A reader comments:
Robert-Found you via the Maverick Philosopher's site, which I visit from time to time. My 12 year old son and I enjoy chess very much. I'm a tOtal amateur. If I want to help my son improve, avoid bad habits, develop good skills, is there a book I can get for him? He examines things well, understands very few of the basics (what I was able to tell him), but neither of us have gone much beyond that. However, we'd like to. What would help?
Tom, I'm flattered that you asked, though I'm certainly no expert on how best to teach a beginning player. I had to teach myself out of a book called Chess in 30 Minutes when I was 11. To get a solid grounding in chess both of you will need to combine plenty of playing with some studying. I've heard it said that to become a chessmaster you need to lose a thousand games (the number varies, depending on the source). By losing, you find out what losing moves (aka blunders) look like, and you make less and less of them as time goes on.
As for a book, a quick web search turned up this page, which says it has books and software for beginners. I don't know much about the rest of the items, but the top one caught my eye--Irving Chernev's Logical Chess, Move by Move which happens to be the first book I thought of when I read your comment. It's well worth it to learn how to read the notation, if you don't know it yet, and then play through these games, mixing study in with playing each other, local neighborhood kids, and relatives, if some are available.

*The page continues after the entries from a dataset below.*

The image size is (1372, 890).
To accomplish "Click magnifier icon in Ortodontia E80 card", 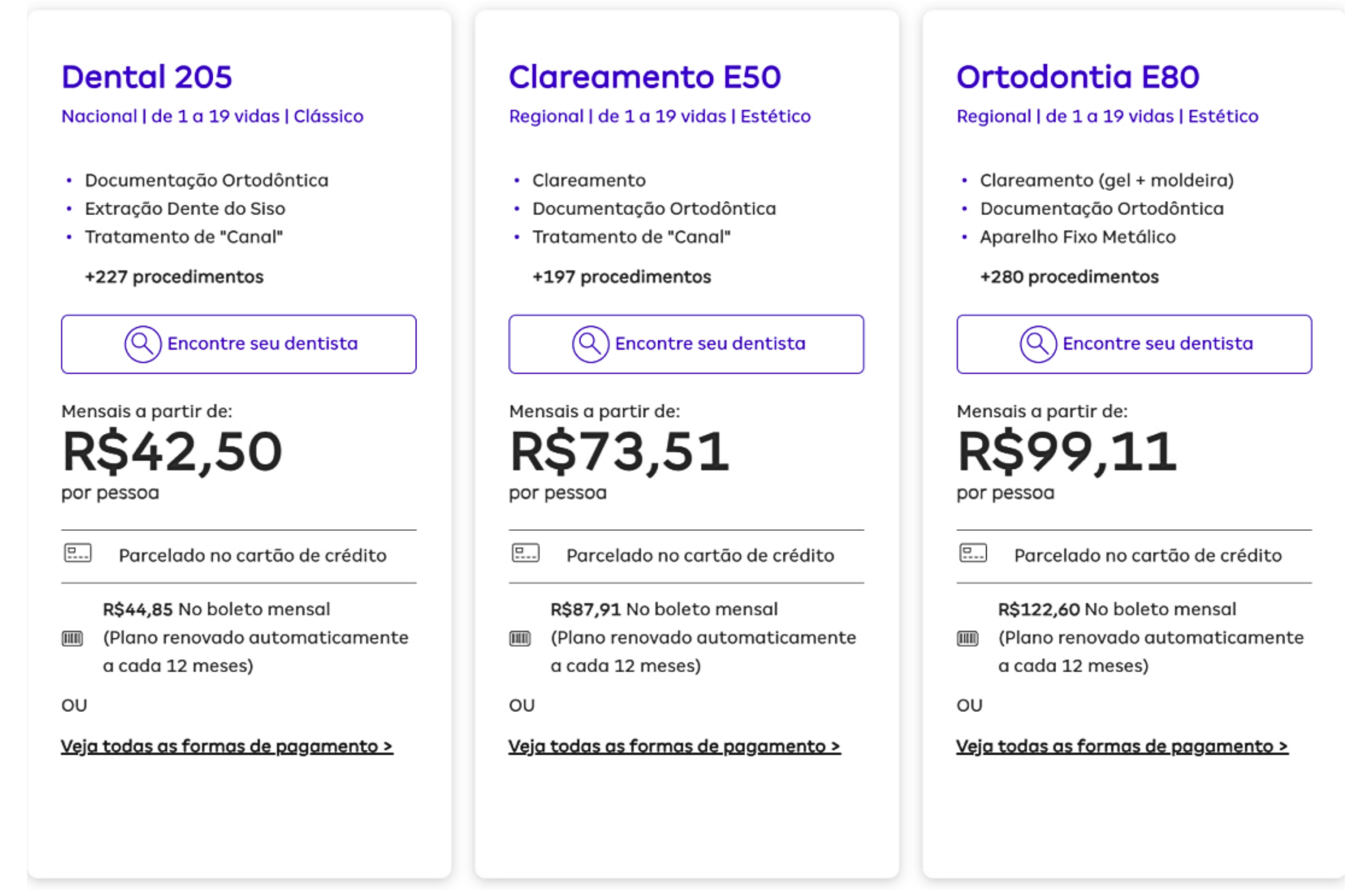I will tap(1038, 344).
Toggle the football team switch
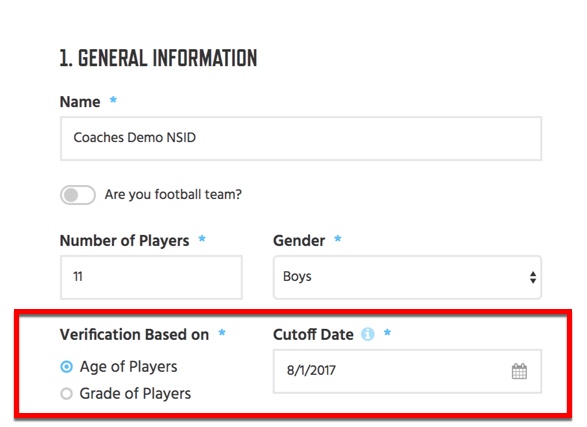 (78, 195)
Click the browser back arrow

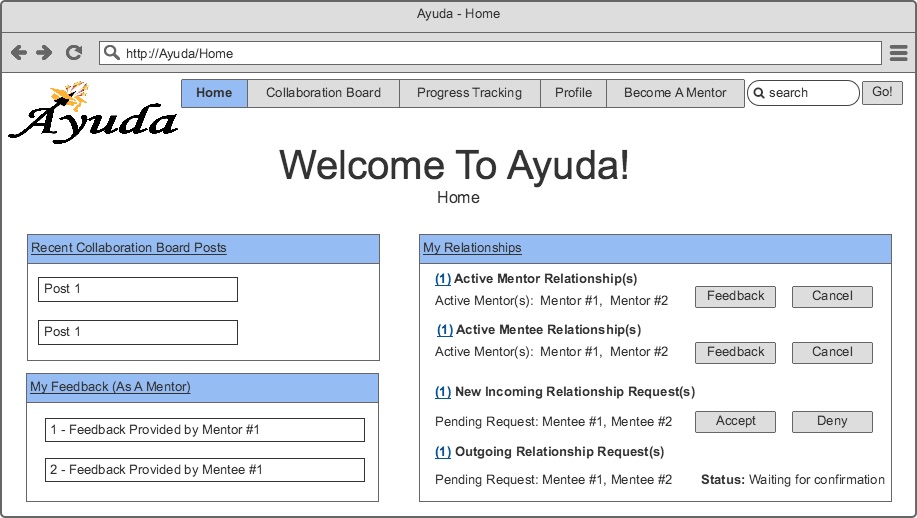[19, 53]
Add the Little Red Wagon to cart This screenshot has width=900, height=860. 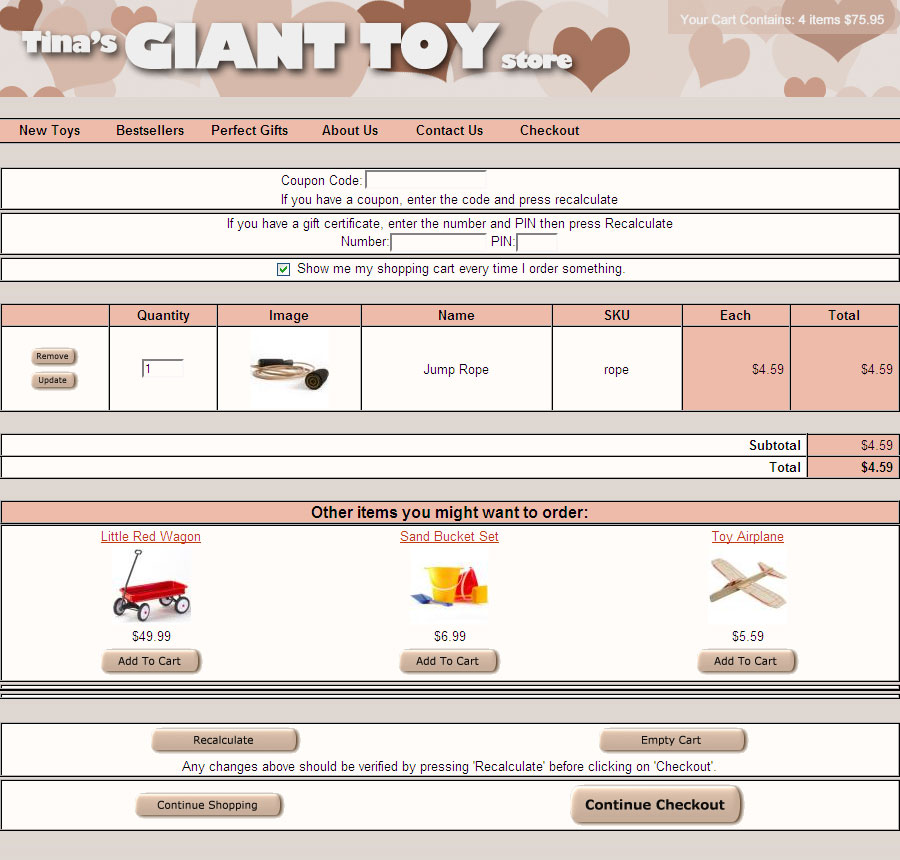tap(150, 661)
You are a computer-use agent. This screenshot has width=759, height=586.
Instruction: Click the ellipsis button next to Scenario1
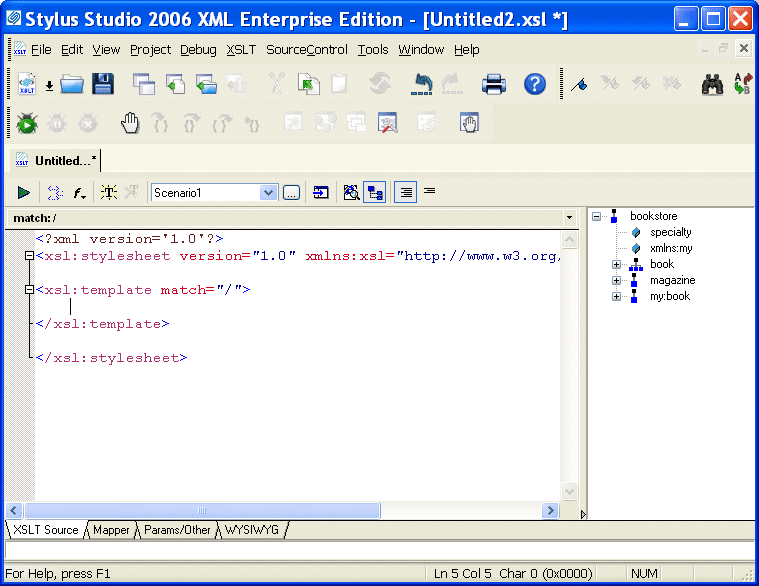click(291, 193)
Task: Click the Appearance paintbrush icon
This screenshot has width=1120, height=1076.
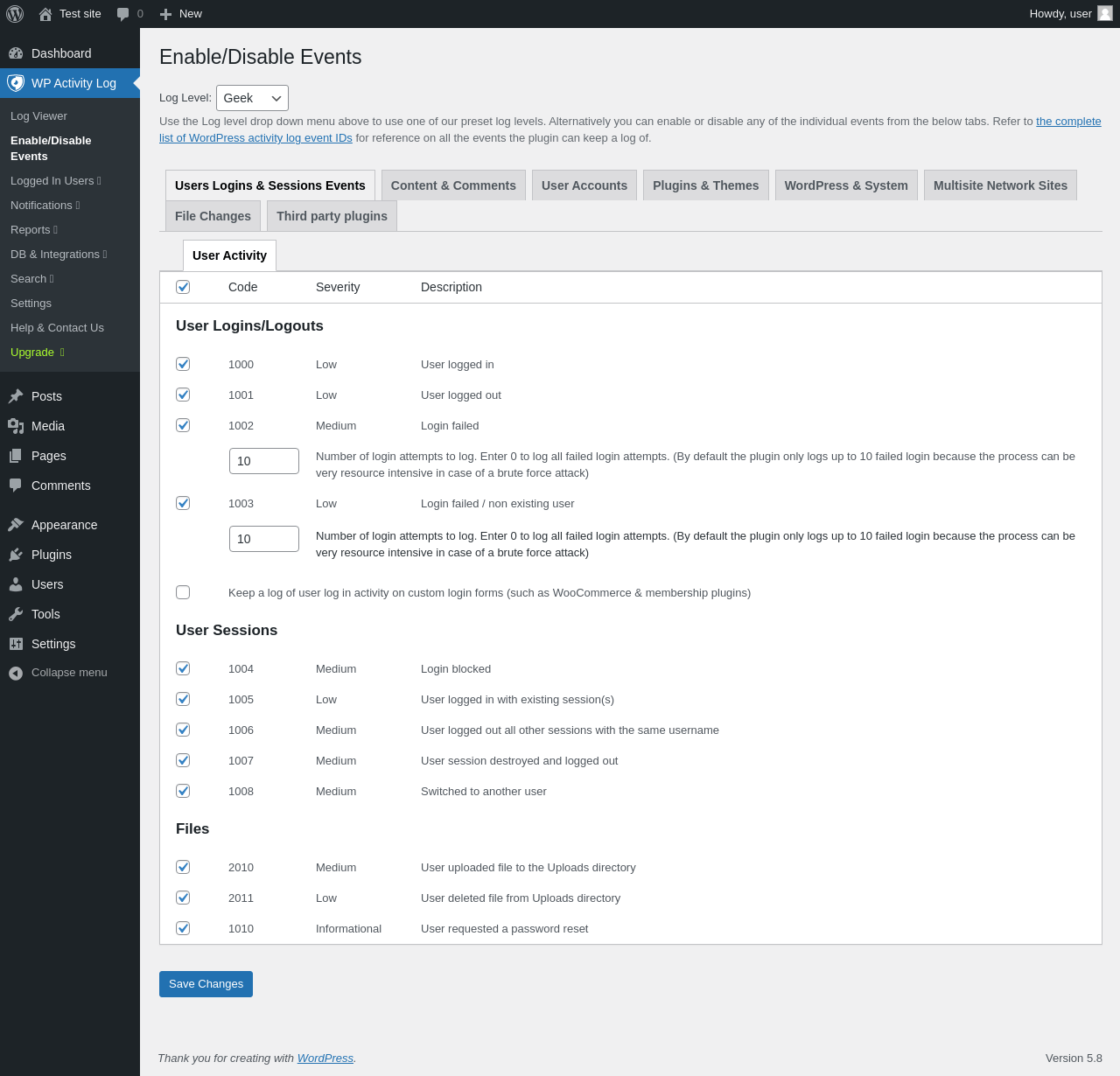Action: point(16,525)
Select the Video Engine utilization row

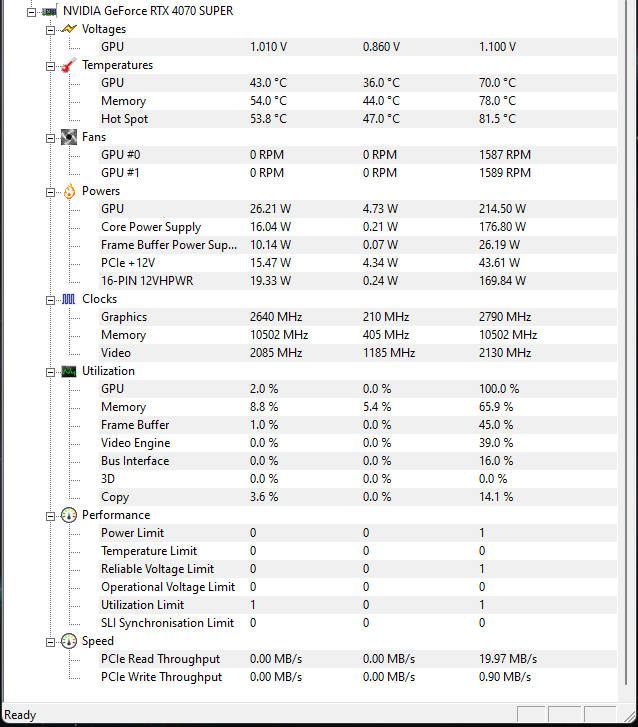(x=135, y=443)
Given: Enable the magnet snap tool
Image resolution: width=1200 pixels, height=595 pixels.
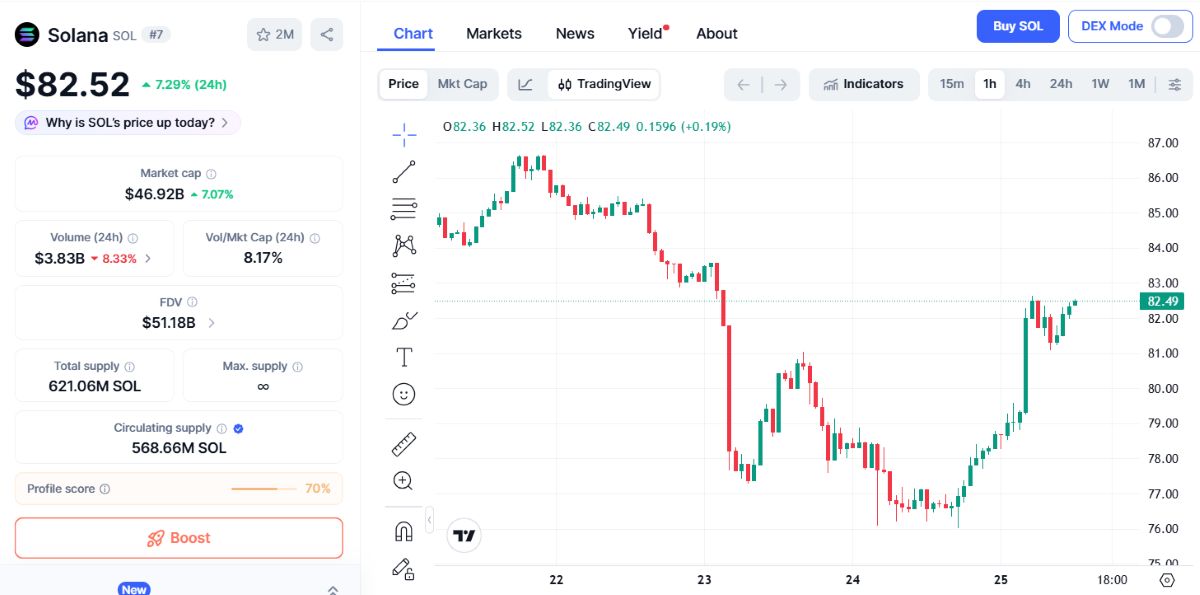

If either or both of you start to like playing chess a lot, find a local chess club through the US Chess Federation (if in the USA) and start playing with the stronger players there. Join the USCF and get the magazine and play in rated tournaments.
But for now, just play for fun. If you like, get a program for the computer that you can set to a beginner level. Once you start beating it more than half the time, turn it up a notch.
Again, and above all, have fun!
And now, as promised below, I want to record my program for achieving good results and raising my rating to over 1700 by the end of 2006.
There are two components, the physical/psychological part and the chess study part.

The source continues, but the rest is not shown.